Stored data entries
+++++

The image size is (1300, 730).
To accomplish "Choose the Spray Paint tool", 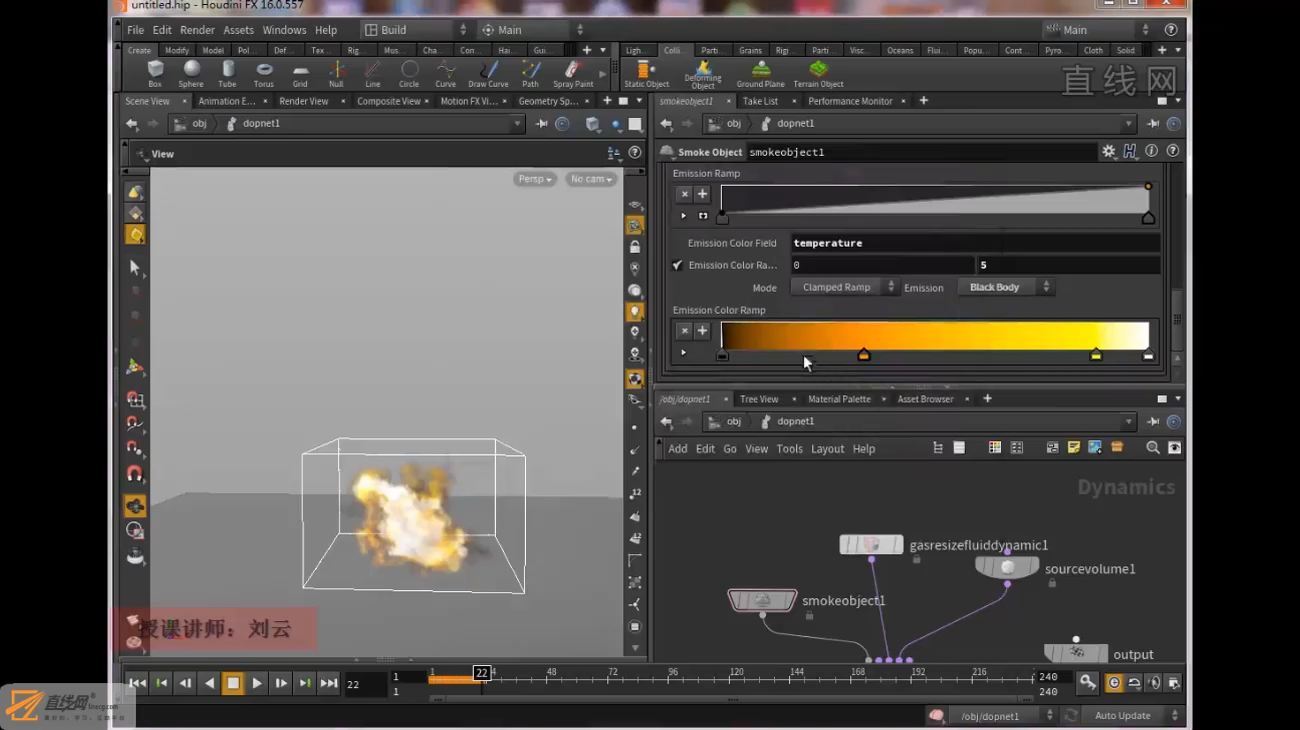I will click(x=573, y=73).
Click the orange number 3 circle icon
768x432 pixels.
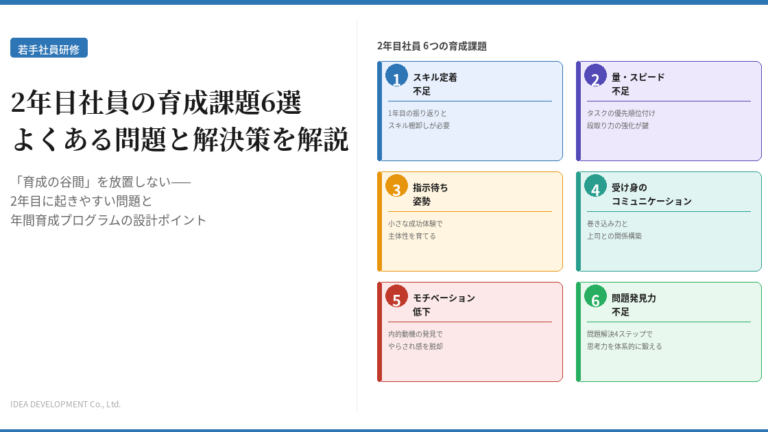(396, 187)
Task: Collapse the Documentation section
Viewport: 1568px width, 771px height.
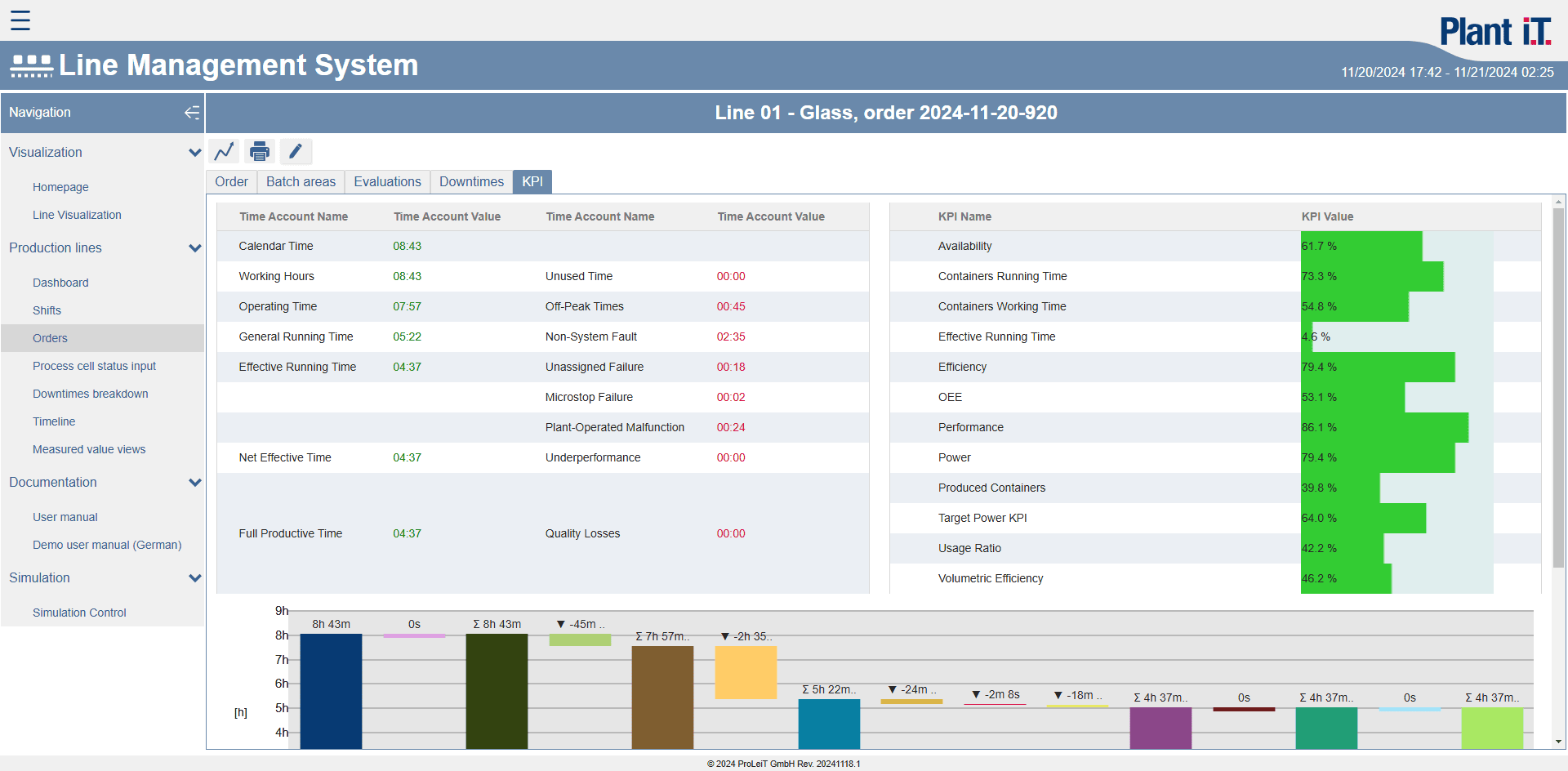Action: [x=195, y=482]
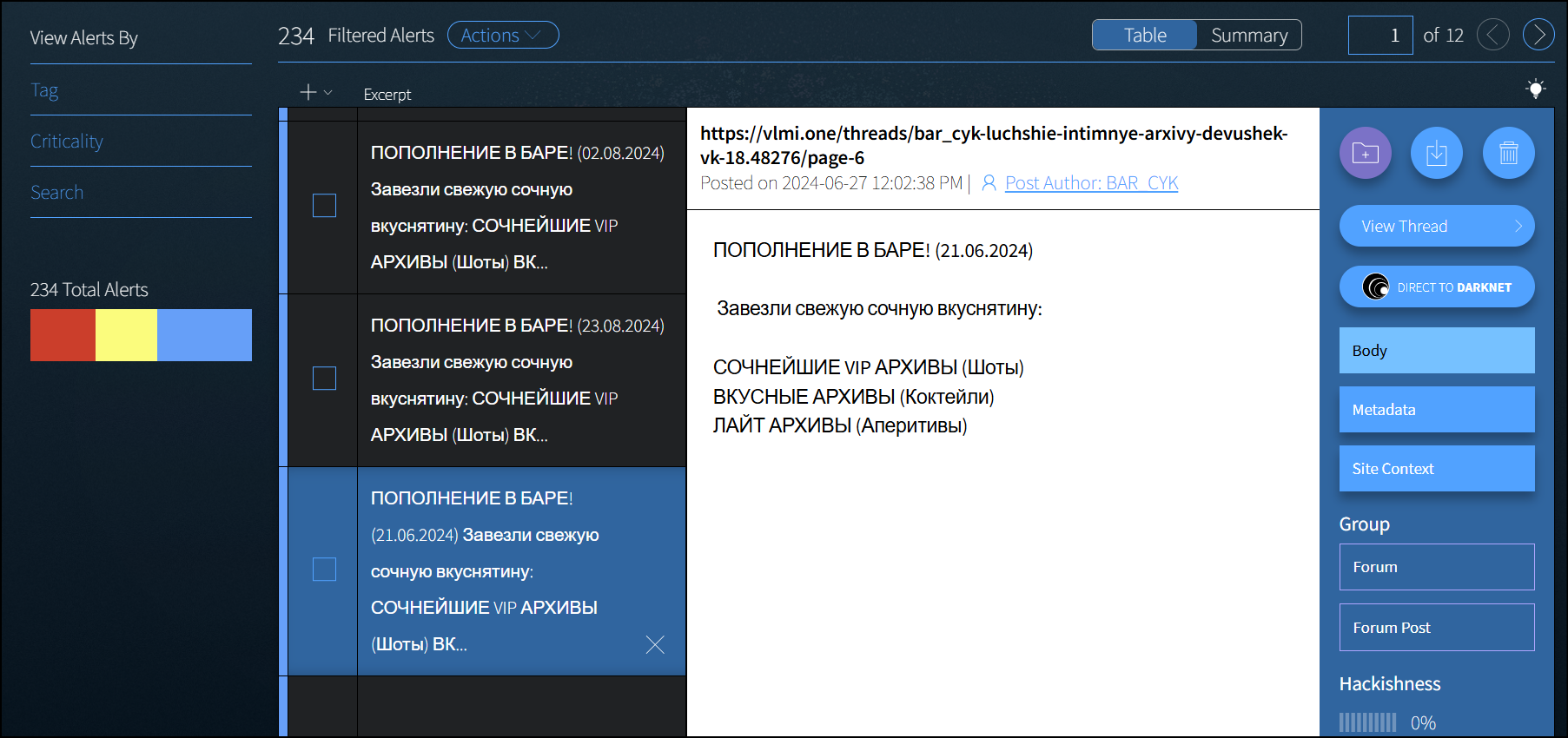Click the page number input field
1568x738 pixels.
click(1379, 35)
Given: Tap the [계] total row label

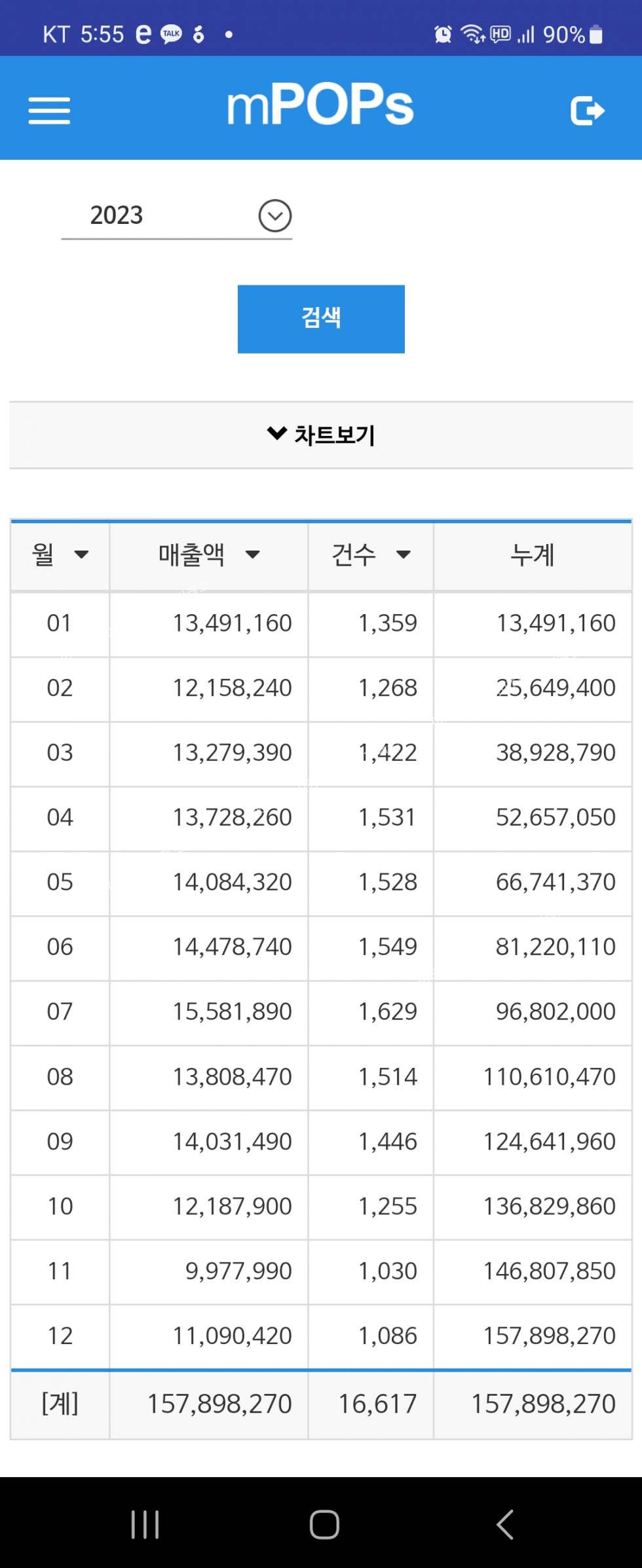Looking at the screenshot, I should 60,1404.
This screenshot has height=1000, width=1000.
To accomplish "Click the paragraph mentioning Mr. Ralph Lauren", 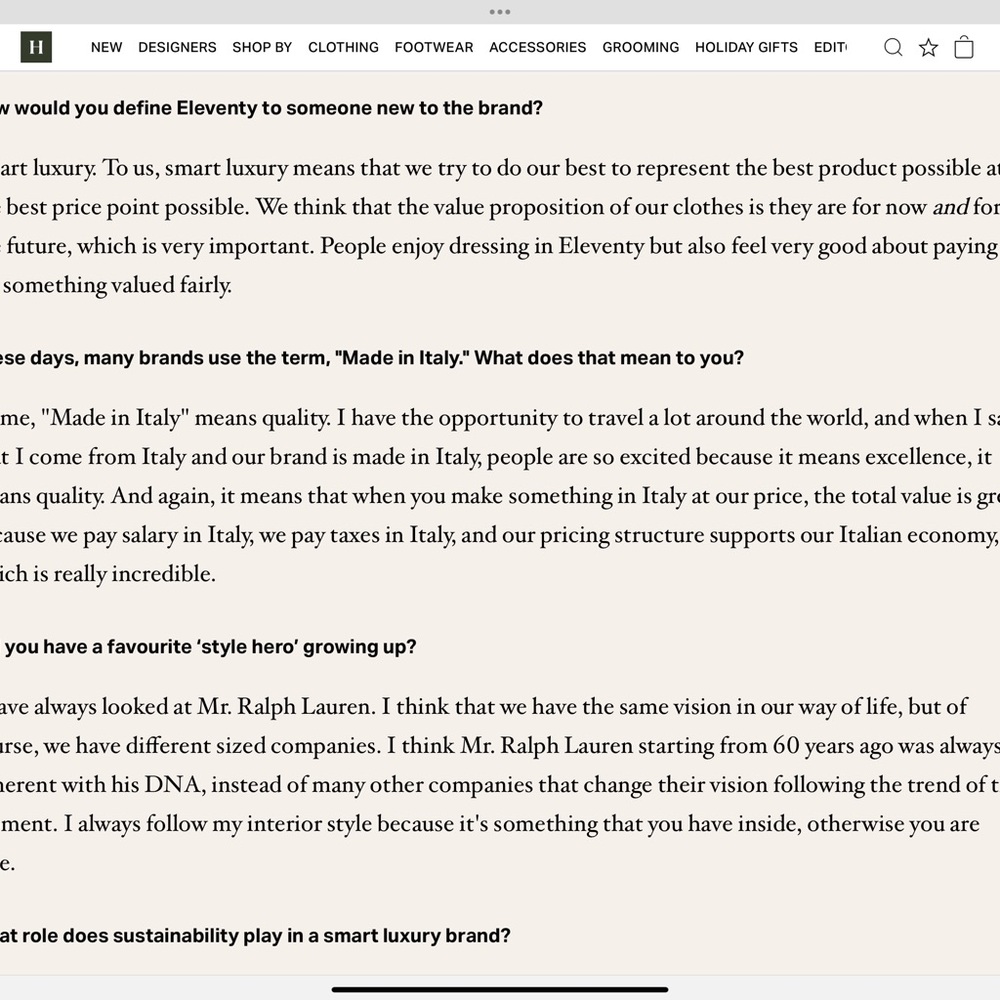I will (x=500, y=784).
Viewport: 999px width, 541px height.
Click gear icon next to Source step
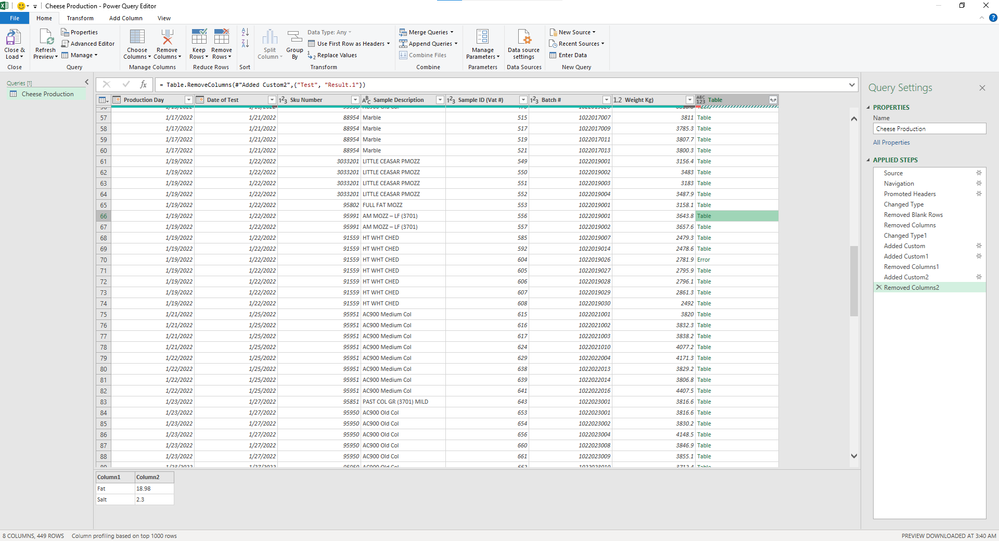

+++++

### WHAT YOU ARE ASKED TO DO
Tally the lines of the listing above that contain the string "width", matching case exactly, and give only the resulting number.

### SOLUTION FOR THIS TASK
3